Scrolling through my newsfeed this evening, I came across a wonderfully encouraging headline from Bloomberg: BMW lifts i3 electric car production on higher demand:
Bayerische Motoren Werke AG (BMW), the world’s largest maker of luxury vehicles, has increased production of the i3 electric city car 43 percent to meet demand that has exceeded the carmaker’s initial expectations.The premium manufacturer in recent weeks has raised daily output to 100 vehicles from 70 previously at the factory in Leipzig, Germany, where the model is assembled, Harald Krueger, BMW production chief, said in an emailed statement to Bloomberg. BMW has already built more than 5,000 i3s since the start of the year, Krueger said. The current production rate translates to about 20,000 vehicles for the full year, almost twice as much as BMW’s initial sales forecast.
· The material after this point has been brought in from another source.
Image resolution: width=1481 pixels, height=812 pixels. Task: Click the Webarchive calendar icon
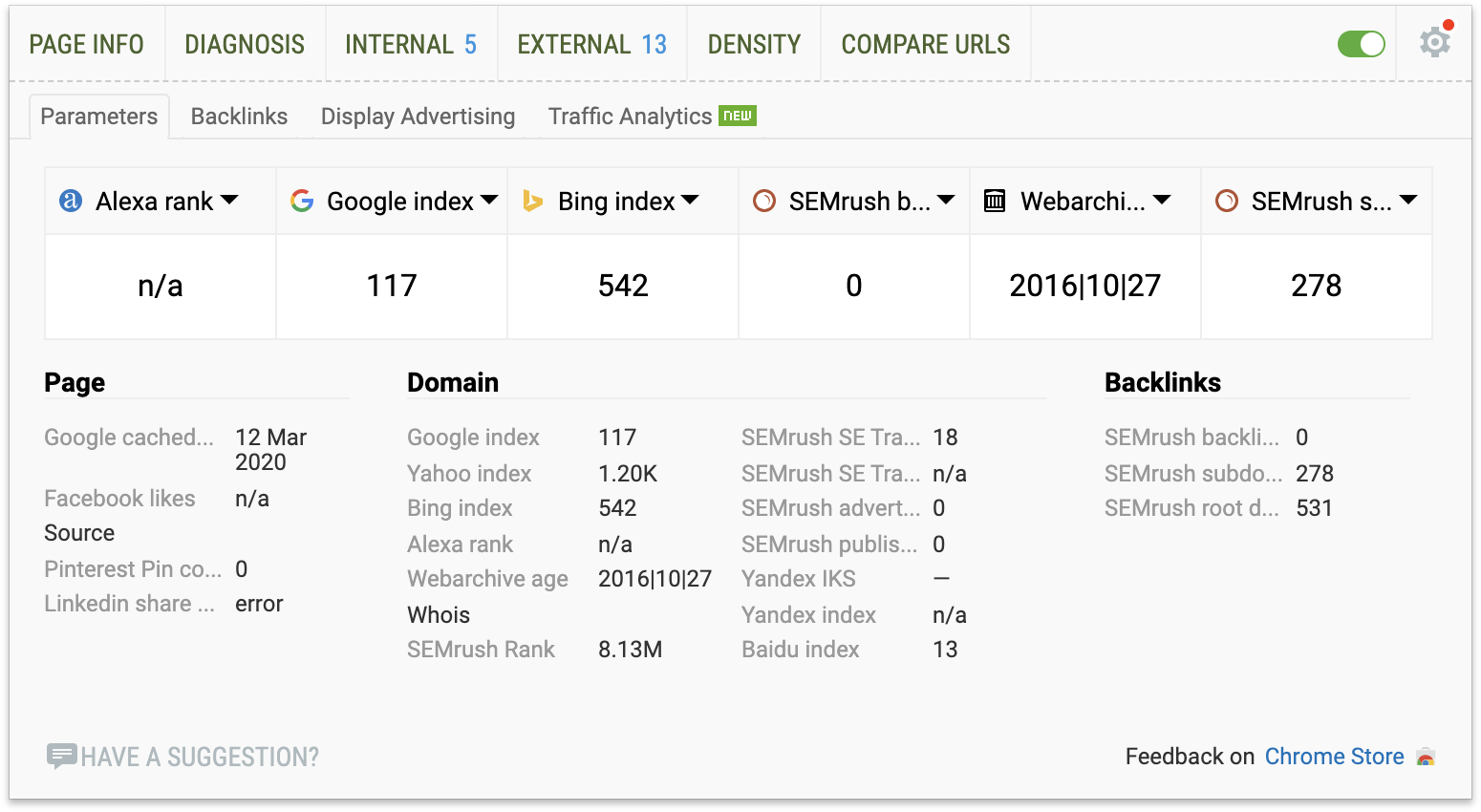(x=995, y=201)
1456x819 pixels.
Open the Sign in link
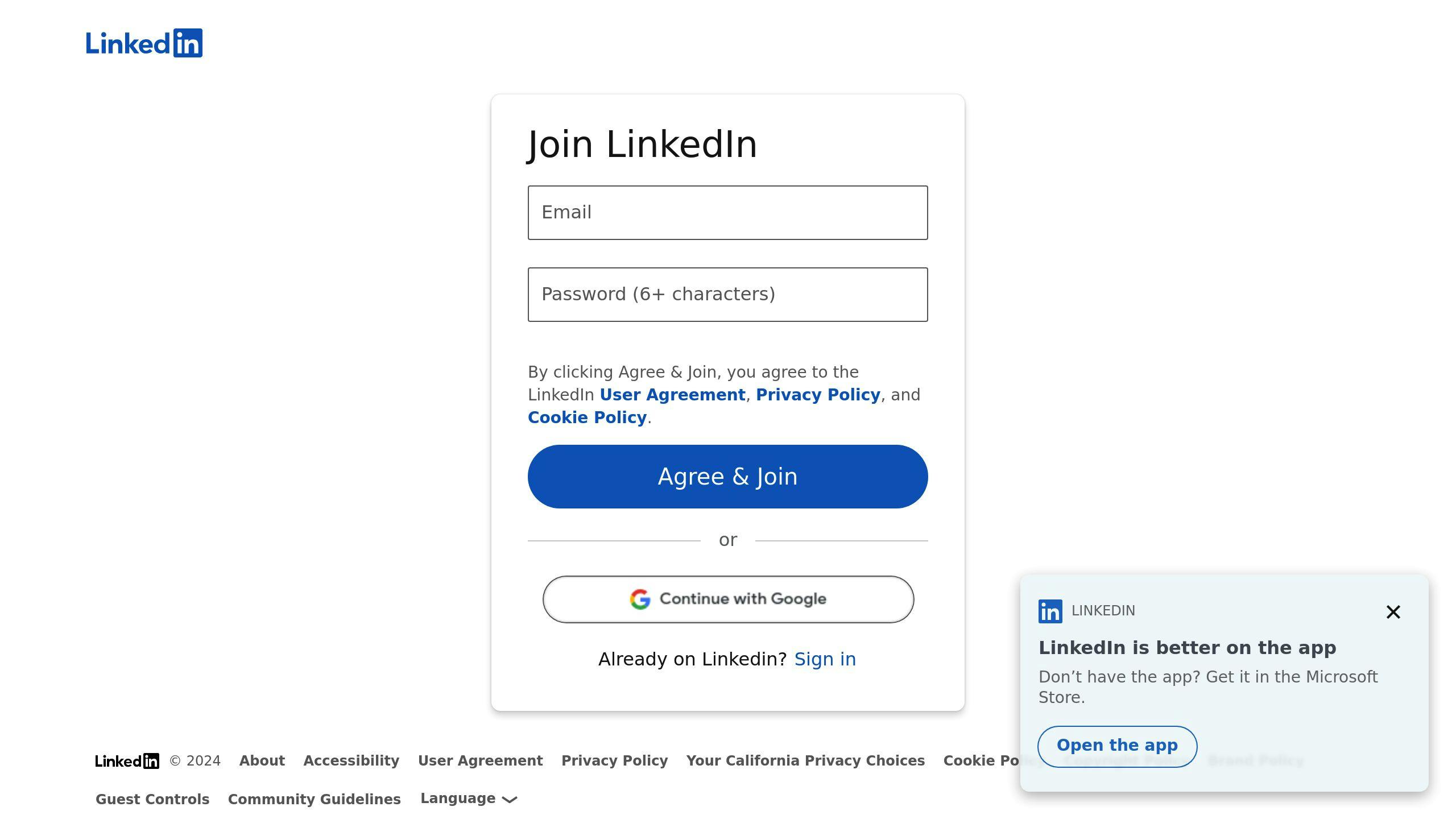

How nice, I thought, we are finally seeing mainstream automakers beginning to take cleaner, more efficient vehicle production seriously—and better than that, as shown when Mike previously reported on better-than-expected sales for the i3, we're seeing consumers buying them. Yes, these are still very small numbers compared to all global car sales. But they are a start, and they are growing faster than analysts had projected.Electric car advocates should be delighted.
Scroll down to the comments section in the same Bloomberg piece, however, and you see "Team Tesla" advocates bitching about the car's styling compared to the Model S, and BMW fans bashing Elon Musk and telling him to keep his job at PayPal.
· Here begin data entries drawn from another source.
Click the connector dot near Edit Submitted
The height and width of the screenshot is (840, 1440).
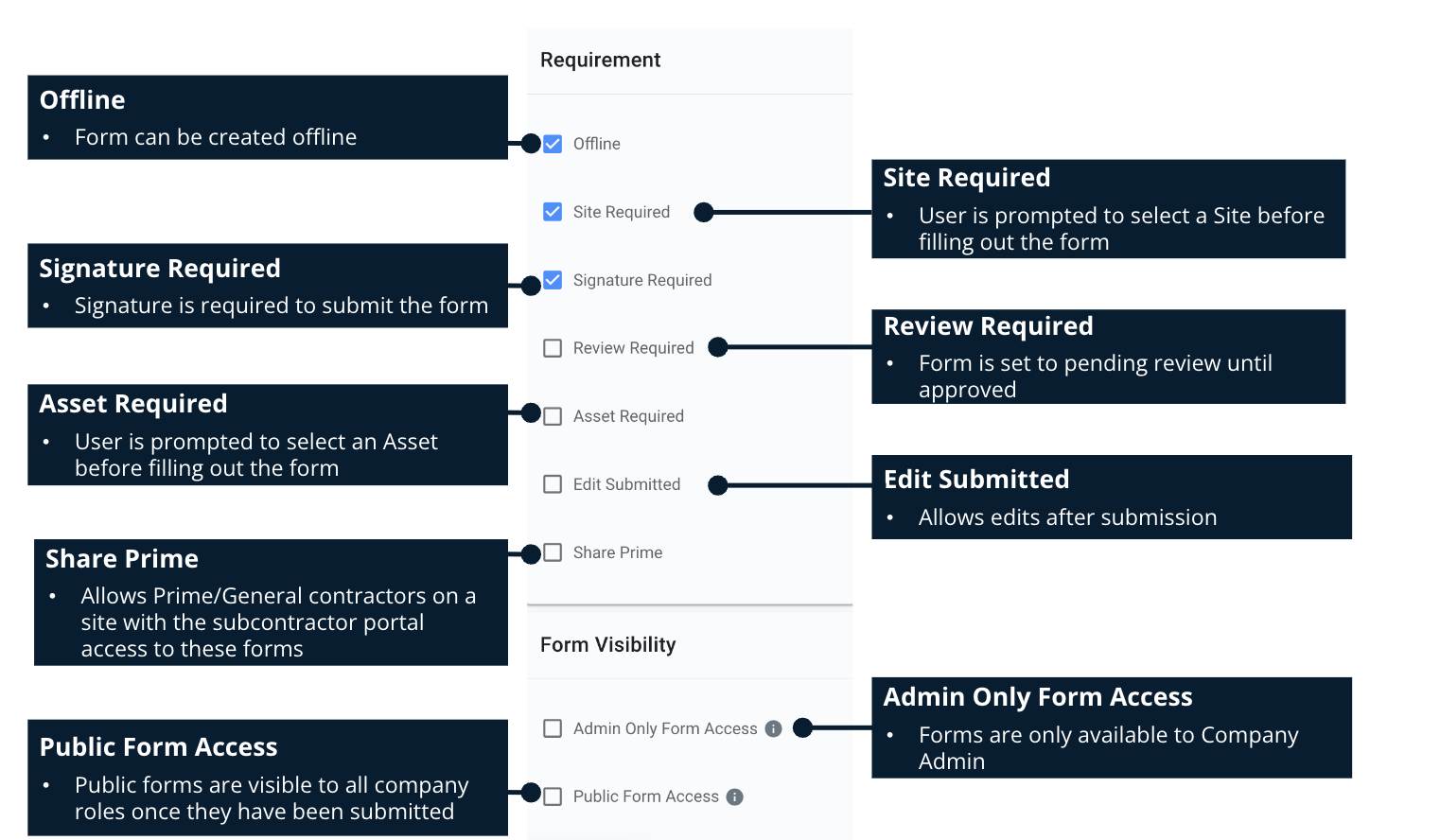[x=718, y=484]
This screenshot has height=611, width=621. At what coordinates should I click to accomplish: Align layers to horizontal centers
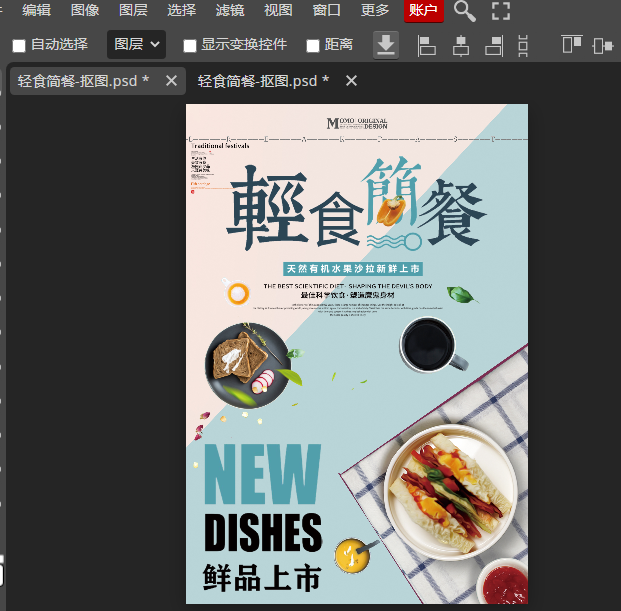(460, 45)
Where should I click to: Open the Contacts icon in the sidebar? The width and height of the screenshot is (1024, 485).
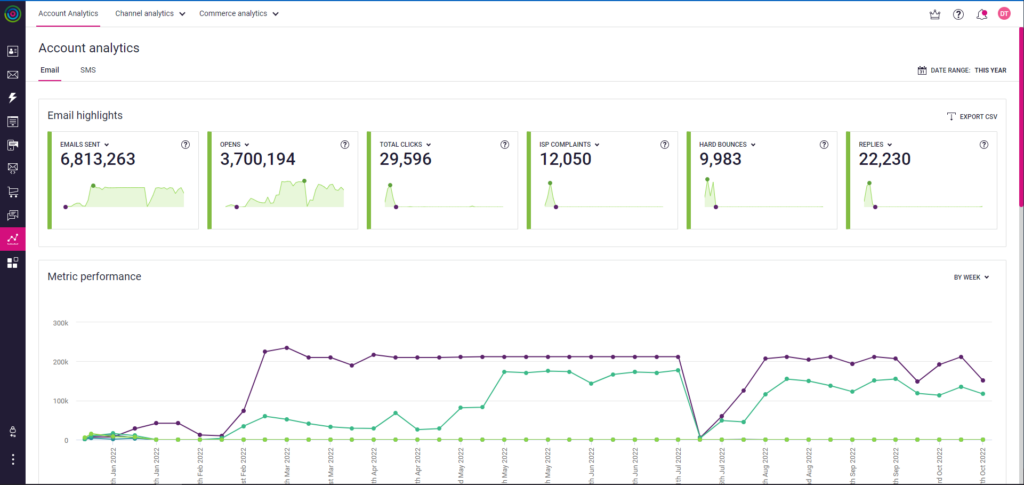13,51
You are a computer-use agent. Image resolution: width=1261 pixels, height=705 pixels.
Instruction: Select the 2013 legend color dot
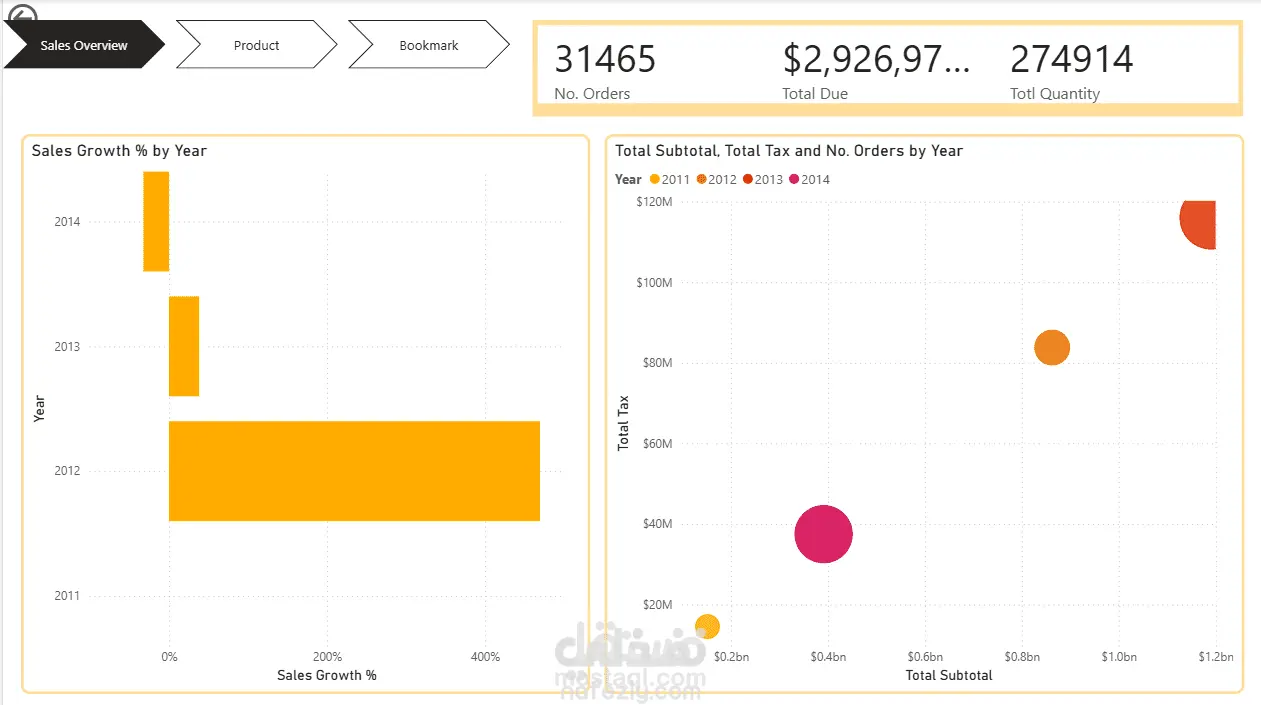point(748,180)
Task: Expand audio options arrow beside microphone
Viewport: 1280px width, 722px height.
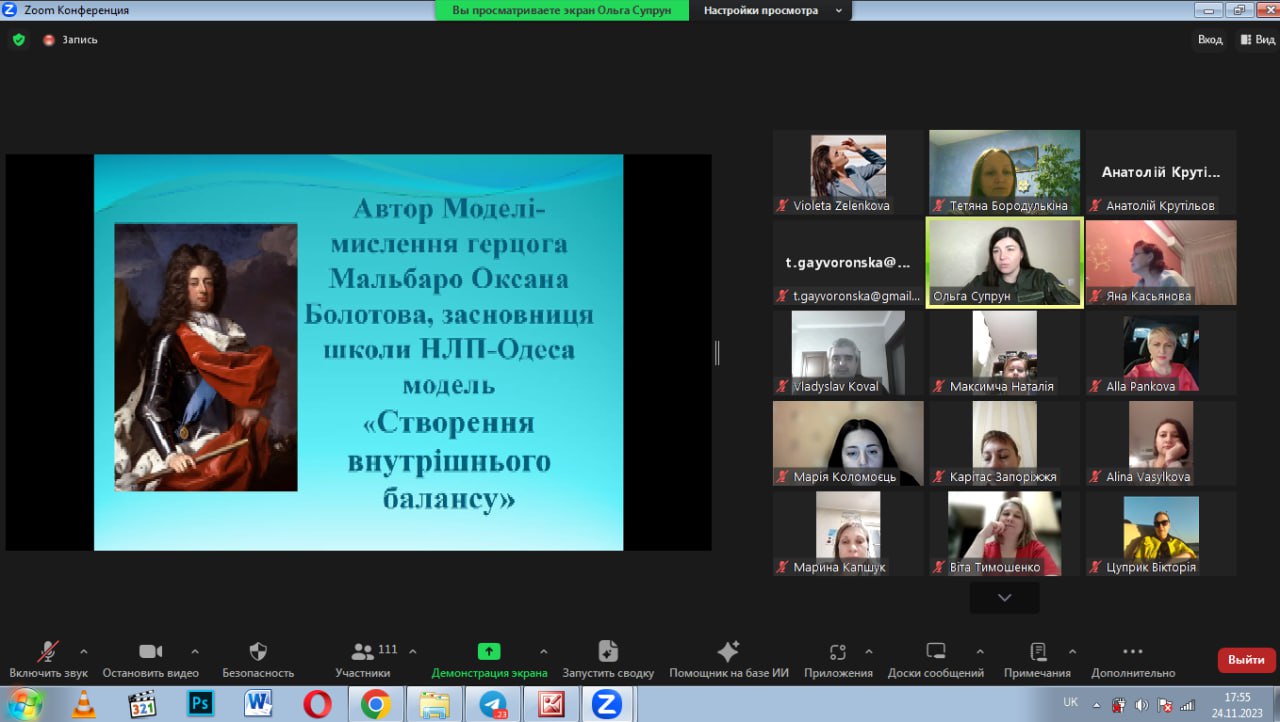Action: tap(83, 651)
I mean, really? These folks are comparing cars that aren't even remotely close to the same price bracket.
As the recent IPCC report shows, we need all hands on deck if we're going to slow climate change and avert potential energy crises. And that means we need BMW, Tesla, and just about everyone else to get their act together and get serious about clean tech. That doesn't mean we can't criticize products, concepts and ideas we see as flawed, but it would be nice if we could do so without being so damned combative.
I am reminded, a little, of other squabbles in the green movement. It's legitimate to worry about too much focus on electric cars, and not enough focus on sensible planning, walkable communities, car sharing and the like. But as Lloyd said, it's not this or that it's this and that.
We need protected bike lanes. We need solar-assisted trikes. We need innovative car clubs. We need telecommuting. We need walkable cities. And we need a hell of a lot more choices of cleaner cars on the market.
And that means we need BMW i3s and Teslas alike. Can't we all be on the same team?